En cuanto se restableció la calma, siguió la conversación con toda su vivacidad.
--Señor cura--dijo la de Brenay,--háganos usted saber lo que piensa del desgraciado estado de cosas que íbamos a hacer constar una vez más; la dificultad de casar a las jóvenes que tienen un dote mediano...
--Y a las que le tiene pequeño--añadió la de Dumais con una convicción de las más sinceras.
--Lo cierto es--prosiguió la de Aimont,--que en nuestra población, como en otras muchas, hay muchas jóvenes cuyos padres viven en buena posición... Esas jóvenes no tienen ni más ni menos atractivos que los que tenían sus madres a su edad, y, sin embargo, no encuentran marido...
--Sí--convino el padre Tomás.--Ya he tenido una larga conversación sobre esto con la señora de Sermet y Magdalena. Nada se opone a que la continuemos... Las condiciones de la vida moderna aumentan considerablemente las probabilidades que tiene una muchacha para no casarse--dijo mirándonos una tras otra a todas las jóvenes presentes.--Los hechos están ahí, innegables, casi palpables...
--Destruya usted esos hechos, señor cura, destrúyalos usted--interrumpió Francisca con su petulancia habitual.--Es horrible condenarnos con hechos... y con hechos palpables...

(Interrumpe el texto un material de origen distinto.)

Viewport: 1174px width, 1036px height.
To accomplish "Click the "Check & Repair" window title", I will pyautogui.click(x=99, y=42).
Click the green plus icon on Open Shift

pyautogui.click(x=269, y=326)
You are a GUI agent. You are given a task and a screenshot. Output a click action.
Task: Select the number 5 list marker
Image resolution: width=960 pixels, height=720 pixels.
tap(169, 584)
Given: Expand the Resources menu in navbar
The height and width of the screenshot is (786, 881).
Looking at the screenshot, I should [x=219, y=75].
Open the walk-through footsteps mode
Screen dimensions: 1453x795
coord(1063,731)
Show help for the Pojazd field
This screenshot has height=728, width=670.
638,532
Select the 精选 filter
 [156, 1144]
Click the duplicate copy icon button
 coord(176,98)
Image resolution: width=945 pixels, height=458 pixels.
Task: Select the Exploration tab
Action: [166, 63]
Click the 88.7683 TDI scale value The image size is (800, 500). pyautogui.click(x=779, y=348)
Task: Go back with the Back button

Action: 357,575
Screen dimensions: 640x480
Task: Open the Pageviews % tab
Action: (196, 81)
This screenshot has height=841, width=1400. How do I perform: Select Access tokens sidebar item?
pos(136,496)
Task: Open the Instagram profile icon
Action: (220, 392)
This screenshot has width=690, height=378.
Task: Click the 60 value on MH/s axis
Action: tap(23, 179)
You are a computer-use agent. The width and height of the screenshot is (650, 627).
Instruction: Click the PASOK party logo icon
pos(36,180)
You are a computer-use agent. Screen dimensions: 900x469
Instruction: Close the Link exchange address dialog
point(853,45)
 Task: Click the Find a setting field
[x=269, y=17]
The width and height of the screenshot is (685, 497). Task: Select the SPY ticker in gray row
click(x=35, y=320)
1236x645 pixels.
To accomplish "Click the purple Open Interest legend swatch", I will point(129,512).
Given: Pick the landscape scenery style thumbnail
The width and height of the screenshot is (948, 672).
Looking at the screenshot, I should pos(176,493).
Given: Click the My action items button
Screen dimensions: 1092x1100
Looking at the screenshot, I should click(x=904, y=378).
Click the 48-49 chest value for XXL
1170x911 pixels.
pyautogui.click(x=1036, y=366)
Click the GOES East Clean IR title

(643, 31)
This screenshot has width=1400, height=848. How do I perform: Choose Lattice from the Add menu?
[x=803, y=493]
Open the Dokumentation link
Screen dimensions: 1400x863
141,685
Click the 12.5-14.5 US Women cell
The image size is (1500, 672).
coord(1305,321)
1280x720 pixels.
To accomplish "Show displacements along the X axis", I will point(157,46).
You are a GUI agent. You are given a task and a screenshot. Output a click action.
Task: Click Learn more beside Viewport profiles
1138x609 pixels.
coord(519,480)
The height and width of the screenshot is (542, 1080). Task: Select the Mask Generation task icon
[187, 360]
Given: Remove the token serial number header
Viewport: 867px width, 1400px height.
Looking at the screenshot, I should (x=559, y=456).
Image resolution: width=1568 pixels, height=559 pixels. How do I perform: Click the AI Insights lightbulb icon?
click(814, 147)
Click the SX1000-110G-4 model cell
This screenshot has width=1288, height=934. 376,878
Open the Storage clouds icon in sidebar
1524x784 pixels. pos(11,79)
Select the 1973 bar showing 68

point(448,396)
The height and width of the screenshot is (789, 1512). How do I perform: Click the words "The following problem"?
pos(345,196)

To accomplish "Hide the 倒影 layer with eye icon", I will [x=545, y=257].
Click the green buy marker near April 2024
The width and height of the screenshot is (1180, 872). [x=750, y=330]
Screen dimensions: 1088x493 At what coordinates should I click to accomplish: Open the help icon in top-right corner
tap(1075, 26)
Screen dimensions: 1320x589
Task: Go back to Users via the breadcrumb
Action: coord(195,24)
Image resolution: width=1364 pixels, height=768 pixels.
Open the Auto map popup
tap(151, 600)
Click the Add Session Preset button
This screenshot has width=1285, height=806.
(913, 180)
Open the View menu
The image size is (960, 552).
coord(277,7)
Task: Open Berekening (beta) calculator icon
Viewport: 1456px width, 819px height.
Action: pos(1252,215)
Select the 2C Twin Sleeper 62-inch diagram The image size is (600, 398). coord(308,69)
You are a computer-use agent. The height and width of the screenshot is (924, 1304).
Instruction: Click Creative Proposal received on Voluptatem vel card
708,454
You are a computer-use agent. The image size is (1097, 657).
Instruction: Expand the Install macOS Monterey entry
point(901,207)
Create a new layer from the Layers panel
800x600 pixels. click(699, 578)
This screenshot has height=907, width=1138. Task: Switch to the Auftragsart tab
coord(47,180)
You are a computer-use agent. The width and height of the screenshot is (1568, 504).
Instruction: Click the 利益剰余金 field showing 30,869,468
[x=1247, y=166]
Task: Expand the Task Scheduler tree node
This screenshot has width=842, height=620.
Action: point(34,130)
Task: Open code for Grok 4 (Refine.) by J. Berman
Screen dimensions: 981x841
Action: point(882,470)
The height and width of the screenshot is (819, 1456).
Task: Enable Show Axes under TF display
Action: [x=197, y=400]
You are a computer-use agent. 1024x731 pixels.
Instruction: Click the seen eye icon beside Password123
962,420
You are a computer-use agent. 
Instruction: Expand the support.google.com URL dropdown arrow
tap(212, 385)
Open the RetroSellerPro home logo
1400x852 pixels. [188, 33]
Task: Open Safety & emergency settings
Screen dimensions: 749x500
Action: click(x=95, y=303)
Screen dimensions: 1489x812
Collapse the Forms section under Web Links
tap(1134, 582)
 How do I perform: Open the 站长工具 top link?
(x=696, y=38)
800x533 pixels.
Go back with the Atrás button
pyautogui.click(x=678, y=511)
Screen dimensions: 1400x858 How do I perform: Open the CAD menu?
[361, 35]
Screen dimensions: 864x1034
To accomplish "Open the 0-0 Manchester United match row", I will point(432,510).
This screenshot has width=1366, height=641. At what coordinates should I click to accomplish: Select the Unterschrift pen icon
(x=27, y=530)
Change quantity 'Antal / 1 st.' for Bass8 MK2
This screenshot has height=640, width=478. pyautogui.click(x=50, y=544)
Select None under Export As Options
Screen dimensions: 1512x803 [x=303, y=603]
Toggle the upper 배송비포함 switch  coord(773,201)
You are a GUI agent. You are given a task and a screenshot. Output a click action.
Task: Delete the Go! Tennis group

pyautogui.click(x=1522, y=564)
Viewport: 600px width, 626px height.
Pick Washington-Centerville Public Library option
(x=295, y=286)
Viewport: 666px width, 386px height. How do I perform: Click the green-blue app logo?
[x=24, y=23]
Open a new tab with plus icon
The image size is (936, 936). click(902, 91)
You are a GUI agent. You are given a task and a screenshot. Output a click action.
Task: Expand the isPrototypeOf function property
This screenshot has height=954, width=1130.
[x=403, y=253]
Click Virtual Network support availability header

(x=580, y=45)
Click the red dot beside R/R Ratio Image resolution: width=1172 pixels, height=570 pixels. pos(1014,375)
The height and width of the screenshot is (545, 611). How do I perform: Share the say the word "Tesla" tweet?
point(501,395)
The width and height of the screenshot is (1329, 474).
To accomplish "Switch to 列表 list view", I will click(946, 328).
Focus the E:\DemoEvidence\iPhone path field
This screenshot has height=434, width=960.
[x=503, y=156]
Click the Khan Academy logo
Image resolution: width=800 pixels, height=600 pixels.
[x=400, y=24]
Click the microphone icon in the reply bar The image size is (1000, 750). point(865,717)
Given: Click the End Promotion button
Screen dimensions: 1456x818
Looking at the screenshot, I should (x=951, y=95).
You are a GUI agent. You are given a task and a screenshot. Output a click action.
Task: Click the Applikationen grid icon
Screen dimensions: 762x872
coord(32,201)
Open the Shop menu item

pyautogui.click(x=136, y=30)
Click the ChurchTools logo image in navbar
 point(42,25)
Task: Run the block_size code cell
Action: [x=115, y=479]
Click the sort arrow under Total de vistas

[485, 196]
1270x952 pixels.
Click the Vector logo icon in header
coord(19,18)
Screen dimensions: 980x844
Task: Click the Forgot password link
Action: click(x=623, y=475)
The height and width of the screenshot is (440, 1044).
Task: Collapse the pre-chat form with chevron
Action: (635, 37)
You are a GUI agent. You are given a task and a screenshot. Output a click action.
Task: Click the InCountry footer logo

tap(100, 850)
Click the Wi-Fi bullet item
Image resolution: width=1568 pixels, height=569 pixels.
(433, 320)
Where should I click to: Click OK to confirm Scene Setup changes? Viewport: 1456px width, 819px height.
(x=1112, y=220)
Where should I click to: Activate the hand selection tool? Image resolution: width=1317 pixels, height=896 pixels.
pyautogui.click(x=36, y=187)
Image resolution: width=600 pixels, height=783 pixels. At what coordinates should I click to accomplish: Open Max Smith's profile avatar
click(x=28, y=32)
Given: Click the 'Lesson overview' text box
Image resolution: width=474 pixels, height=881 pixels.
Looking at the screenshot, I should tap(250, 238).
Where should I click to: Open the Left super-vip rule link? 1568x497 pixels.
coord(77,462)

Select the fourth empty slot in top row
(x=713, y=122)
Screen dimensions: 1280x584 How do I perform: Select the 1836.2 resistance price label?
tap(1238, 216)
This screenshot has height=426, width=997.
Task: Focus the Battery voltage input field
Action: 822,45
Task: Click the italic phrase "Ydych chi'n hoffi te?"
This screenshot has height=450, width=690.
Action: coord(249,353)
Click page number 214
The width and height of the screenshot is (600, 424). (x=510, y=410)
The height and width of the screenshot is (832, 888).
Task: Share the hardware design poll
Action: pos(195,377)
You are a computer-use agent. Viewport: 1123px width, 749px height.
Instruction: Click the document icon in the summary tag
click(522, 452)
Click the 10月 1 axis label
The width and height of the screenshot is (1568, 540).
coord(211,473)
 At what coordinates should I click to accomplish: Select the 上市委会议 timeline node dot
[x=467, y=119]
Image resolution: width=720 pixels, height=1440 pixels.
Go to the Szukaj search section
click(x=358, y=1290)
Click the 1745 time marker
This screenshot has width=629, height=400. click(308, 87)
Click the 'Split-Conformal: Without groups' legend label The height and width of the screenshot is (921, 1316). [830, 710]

--¿Y qué quiere usted que yo le haga?--objetó el cura.--En primer lugar, nacen indiscutiblemente más mujeres que hombres, al menos en Francia... Después la muerte se lleva más pronto a los hombres que a las mujeres, lo que hace el elogio de ustedes, señoras--observó graciosamente el cura,--porque prueba la pureza de su vida. El hombre paga sus locuras o sus debilidades... En tercer lugar, la aspereza creciente de la famosa lucha por la vida exalta los sentimientos egoístas en el hombre. «Tengo bastante para mí--se dice,--pero no para tres o cuatro, si tengo hijos...» Esta tendencia, por otra parte, no es reciente; Michelet hablaba de ella en su libro sobre la mujer.
--Y bien, ¿por qué no educar a las jóvenes con arreglo a este nuevo estado de cosas?--exclamó la Melanval.
--Es verdad--respondió el cura.--Últimamente he leído un artículo de Marcel Prevost...
--¡Oh!--balbució la Melanval con espanto.--Usted lee a Marcel Prevost...
--¡Los canónigos leen, pues, a Marcel Prevost!--murmuró Francisca con una apariencia de ingenuidad que no engañó a nadie.
--Los canónigos... no lo sé. En cuanto a los profesores, su deber es ponerse al corriente de todo lo que puede ser útil al cumplimiento de su misión y...
--Señor cura--dijo en tono lastimero la de Dumais,--perdone usted a Francisca.